• **Exercise directions**
Work through the data and say how many lines contain "agent". The number alone is the answer.

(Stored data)
##########

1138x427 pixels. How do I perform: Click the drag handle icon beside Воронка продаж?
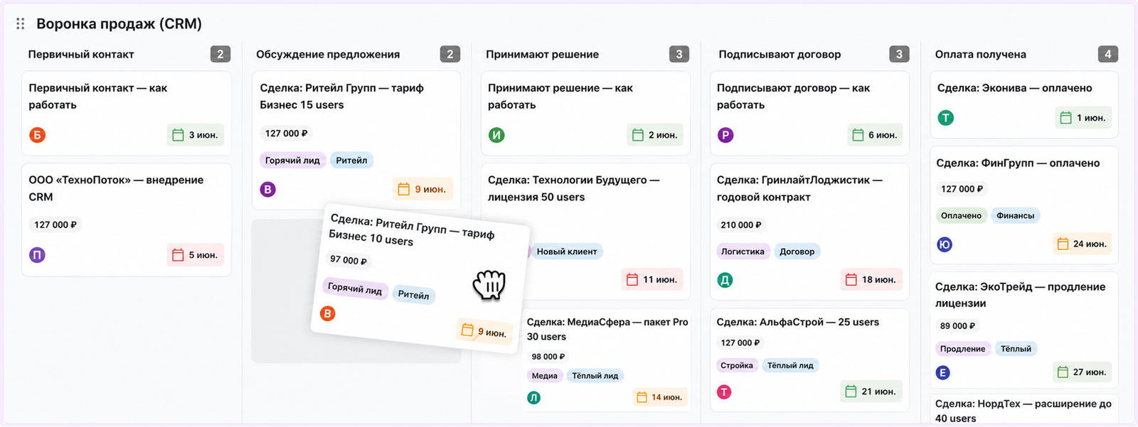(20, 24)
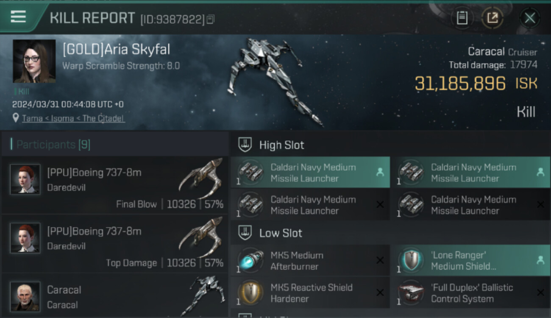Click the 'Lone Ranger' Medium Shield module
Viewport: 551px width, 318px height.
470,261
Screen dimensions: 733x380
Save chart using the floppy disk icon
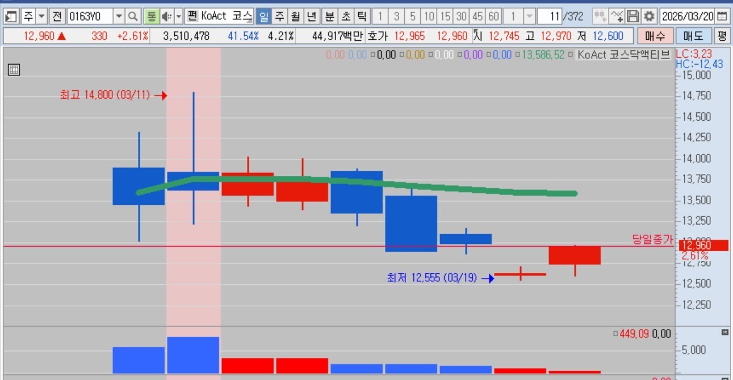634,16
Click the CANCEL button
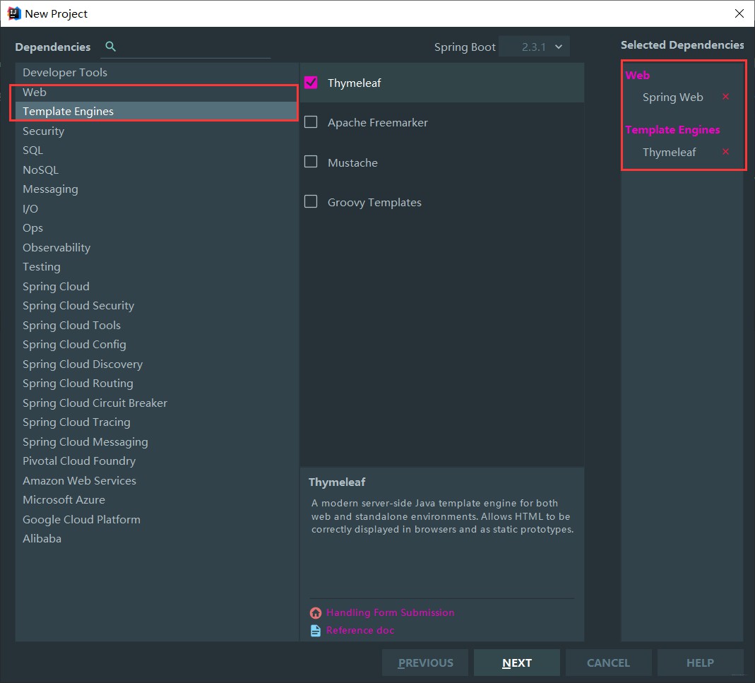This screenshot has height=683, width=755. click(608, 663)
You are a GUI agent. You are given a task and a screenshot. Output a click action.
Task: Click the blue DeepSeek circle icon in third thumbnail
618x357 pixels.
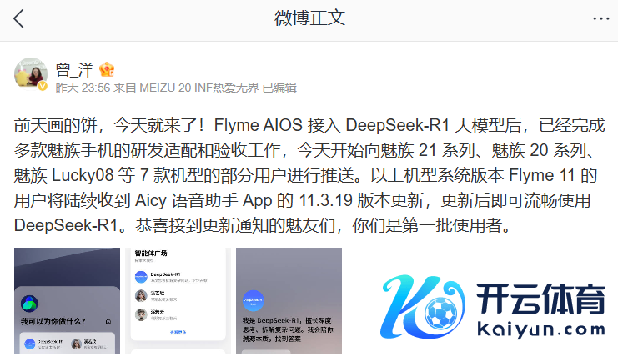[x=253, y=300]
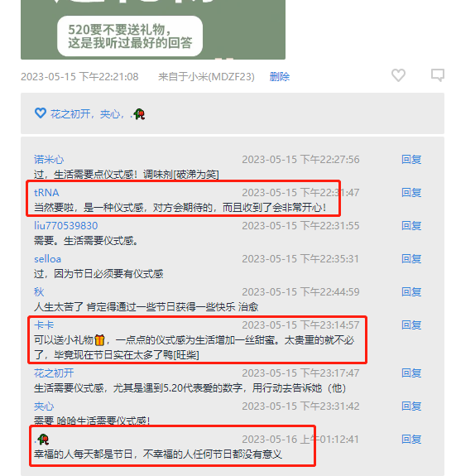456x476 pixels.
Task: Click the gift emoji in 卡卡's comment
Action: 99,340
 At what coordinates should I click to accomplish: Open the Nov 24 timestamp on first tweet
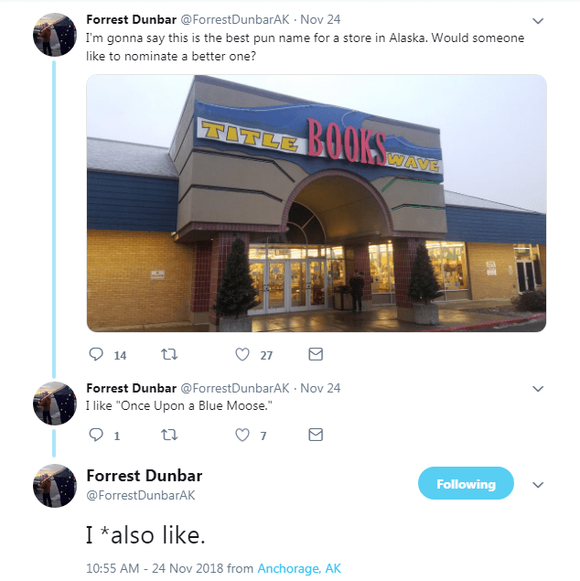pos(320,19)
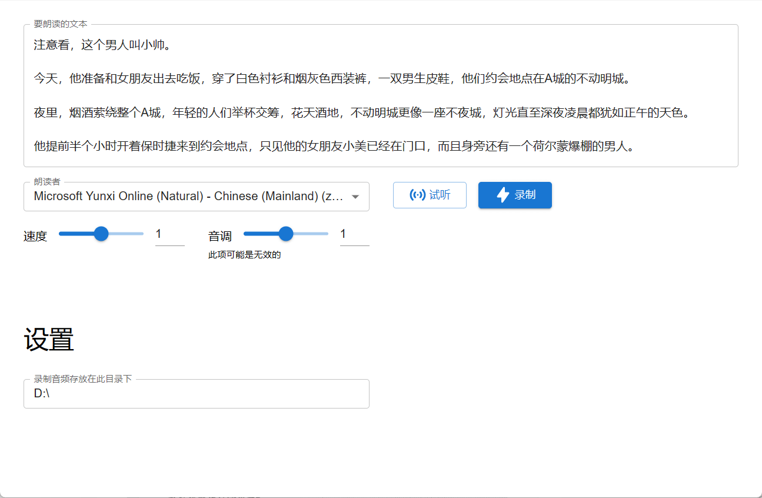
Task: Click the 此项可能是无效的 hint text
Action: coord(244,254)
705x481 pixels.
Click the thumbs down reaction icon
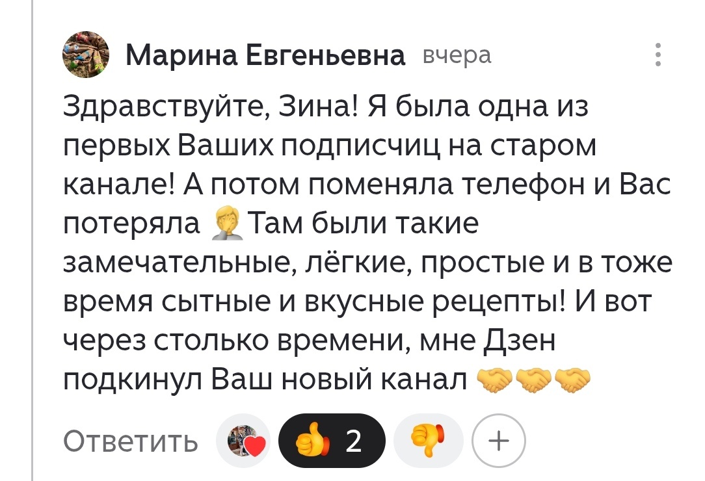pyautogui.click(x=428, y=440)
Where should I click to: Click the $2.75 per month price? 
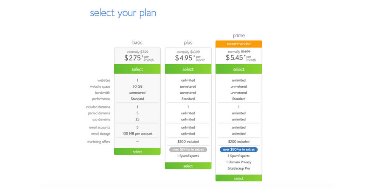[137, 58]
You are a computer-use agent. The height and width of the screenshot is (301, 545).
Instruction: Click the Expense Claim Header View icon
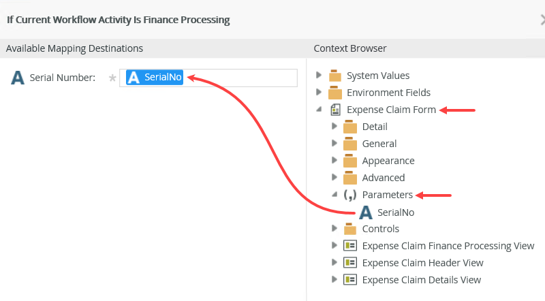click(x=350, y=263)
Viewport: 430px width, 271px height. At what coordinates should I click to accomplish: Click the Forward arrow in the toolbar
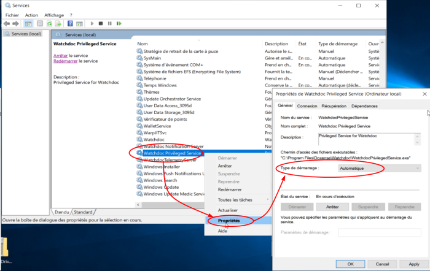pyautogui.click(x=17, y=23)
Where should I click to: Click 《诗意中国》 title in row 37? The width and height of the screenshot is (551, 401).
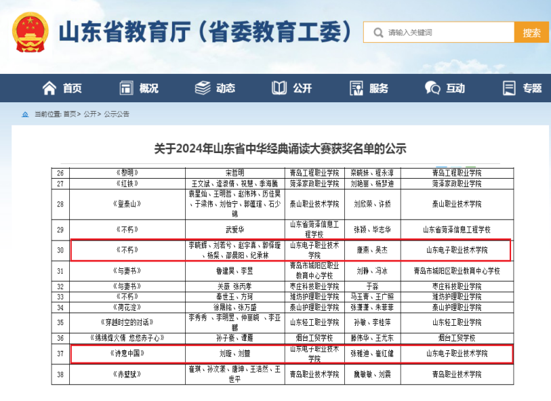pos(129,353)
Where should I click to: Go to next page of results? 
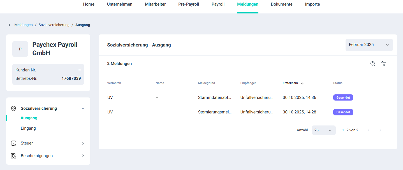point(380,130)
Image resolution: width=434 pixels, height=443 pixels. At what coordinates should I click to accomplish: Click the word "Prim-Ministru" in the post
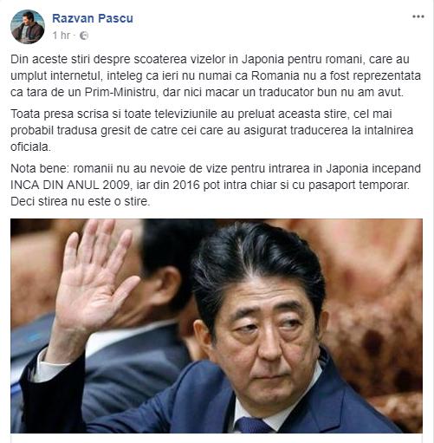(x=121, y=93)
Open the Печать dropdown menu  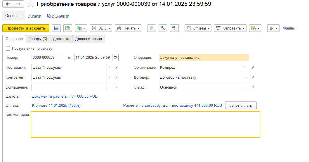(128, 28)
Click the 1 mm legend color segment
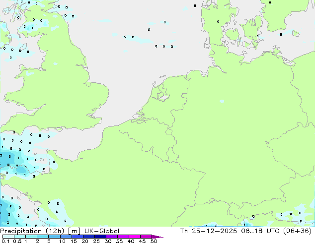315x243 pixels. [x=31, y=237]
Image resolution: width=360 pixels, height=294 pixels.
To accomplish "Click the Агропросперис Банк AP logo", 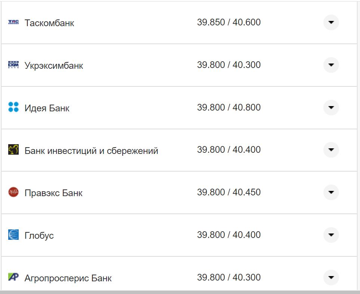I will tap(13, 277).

##########

• **Solution to the exercise**
2